WordStorm is a small PR agency that almost functions as a family would. The interns could be compared as the kids of the family – younger and inexperienced. Being the ‘child’ of the family, I was given daily tasks and was rewarded for doing these with an allowance. When it comes to my time spent at WordStorm, I’m not referring to money when I say allowance. I say allowance as a lack of a better metaphor to explain my rewarding experience here.

I came into the PR world just as child comes out of the womb, in that everything I did was instinctual: how to communicate, read, write, and speak. But I didn’t know how to, to who, what to, where to or when to. Of course, I’ve studied about pitching to people, writing media releases, creating media kits and whatnot in college, but I’ve never personally, or watched anyone actually make use of that knowledge. I have learnt that every little task I did is just part of the process and is equally important. You can’t get to step 3 without completing steps 1 and 2 first.
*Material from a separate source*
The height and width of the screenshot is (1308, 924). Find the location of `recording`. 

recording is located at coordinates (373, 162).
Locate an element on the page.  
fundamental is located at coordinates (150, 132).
Being a PR practitioner is tedious. Keep that in mind if you’re aspiring to be one. It’s tedious because we are what makes the world go ‘round. We help companies sell the things you buy. Yes, it’s a communications based field, but it’s just as much a business field as well. We don’t just talk money, we make the money talk!

Aside from it being my first internship ever, I am also in another country. I can see things on a much more global level and I’m grateful for starting where I have. With what I’ve learned, I have faith that I could successfully open a business of my own and run my own PR one day. I couldn’t be more appreciative of the opportunity I was given here.

Thanks WordStorm team for inviting this young American into your PR family – it’s been a pleasure.